Euro Surges on Developments from Euro-zone Summit
THE TAKEAWAY: [EU Leaders Release Details on Restoring Confidence] > [Instills Hope for Minimum Collateral Damage Stemming from Greek Default] > [EURUSD Bullish]
Markets were placed in a dicey situation earlier in the trading day in New York after it was leaked that Euro-zone leaders had yet to reach an agreement on how to handle a Greek default. Risk-appetite was steadily tailing off after European markets closed, and the major currencies were contained in tight 25-pip ranges versus the U.S. Dollar in anticipation of the scheduled 20:00 GMT news conference in Brussels by various Euro-zone leaders.
EUR/USD 5-minute Chart: October 26, 2011
Charts created using Strategy Trader– Prepared by Christopher Vecchio
Higher yielding and risk-correlated assets, including the Australian Dollar and Euro, were bid higher after Euro-zone leaders released a joint statement highlighting the progress made during meetings that occurred that past few days. The EUR/USD jumped nearly 100-pips after the statement was released, while U.S. equity markets surged back towards daily highs.
The statement noted some following key points that need to be addressed “urgently”:
- The need to ensure the medium-term funding of banks, in order to avoid a credit crunch and to safeguard the flow of credit to the real economy, and to coordinate measures to achieve this.
- The need to enhance the quality and quantity of capital of banks to withstand shocks and to demonstrate this enhancement in a reliable and harmonized way.
- A simple repetition of the 2008 experience with full national discretion in the setting-up of liquidity schemes may not provide a satisfactory solution under current market conditions.
The statement also discussed the keystone issue – what recapitalization efforts will look like:
- There is broad agreement on requiring a significantly higher capital ratio of 9 percent of the highest quality capital and after accounting for market valuation of sovereign debt exposures, both as of 30 September 2011, to create a temporary buffer, which is justified by the exceptional circumstances.

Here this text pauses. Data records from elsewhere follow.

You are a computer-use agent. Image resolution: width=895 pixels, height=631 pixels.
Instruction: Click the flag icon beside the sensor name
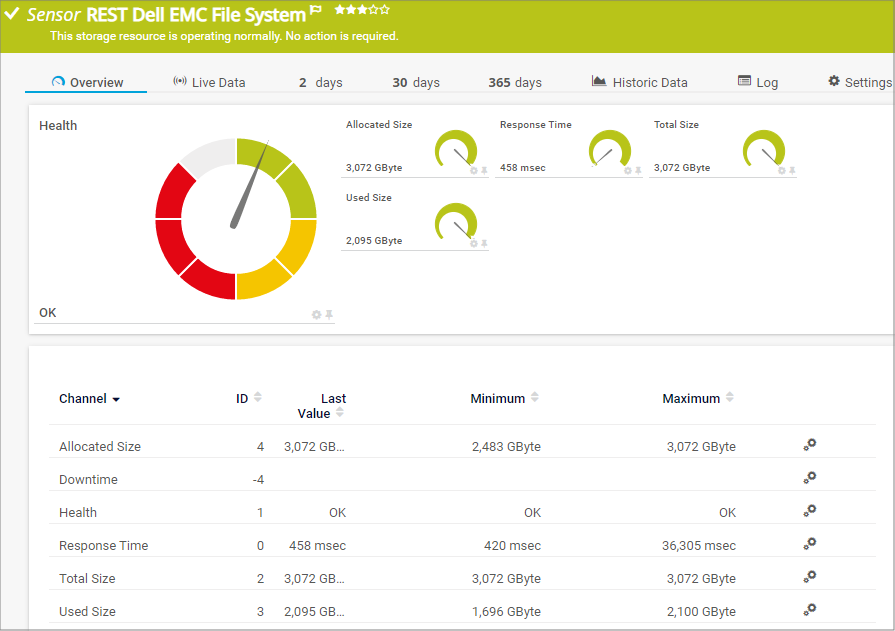click(316, 11)
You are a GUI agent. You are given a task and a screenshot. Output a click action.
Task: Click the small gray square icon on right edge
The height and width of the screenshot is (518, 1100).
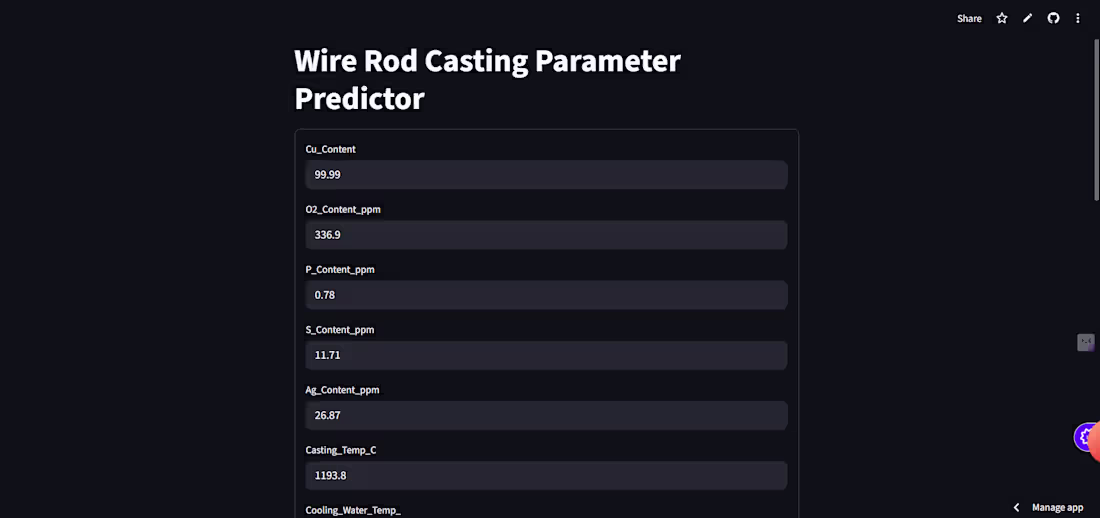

- This quantitative capital target will have to be attained by 30 June 2012, based on plans agreed with national supervisors and coordinated by EBA. This prudent valuation would not affect the relevant financial reporting rules.
The points discussed in the statement were well-known for some time, and it is to be expected that further steps will be taken. For one, government leaders are discussing ways to leverage up the European Financial Stability Facility; according to a report issued by Reuters and later confirmed by CNBC, it appears that up to four-times leverage will be employed. Whether or not that is enough capital to cover losses incurred by a Greek default or other losses resulting from the effects of contagion will be revealed in the coming weeks and months.
It is worth noting the ramifications of the new 9 percent Tier 1 Capital Ratio rule that will be in place eight-months from now. To start, after American banking institutions received liquidity injections in November 2008, equity markets plummeted for five-months thereafter before bottoming in March 2009. An eight-month window appears to be too lenient, as a Greek default is looming on the horizon. Likewise, where European banks currently stand, a 9 percent ratio would leave 65 banks with insufficient capital, before a Greek write-down of any amount is factored into the equation. Circling back to the previous paragraph, it appears Euro-zone leaders are thus hoping that a leveraged EFSF will be enough to cover the capital shortfall.
Looking ahead, it is likely that the higher yielding currencies and risk-correlated assets will find bids higher on news of relief to credit markets. If a liquidity crunch is ruled out in the short-term, then the U.S. Dollar is likely to come under pressure as investors flee safer assets and shift capital into riskier investments, knowing full-well that their investments are back-stopped by Euro-zone measures. In the medium-term, the mix of introducing further austerity to the periphery nations coupled with further easing and additional bank bailouts could provoke additional civil unrest, a scenario desired to be avoided as the protests against said measures have already taken a turn for the worst. Should public outcry move beyond protests in the periphery to the core, the future of the Euro-zone, and the Euro, will be at stake.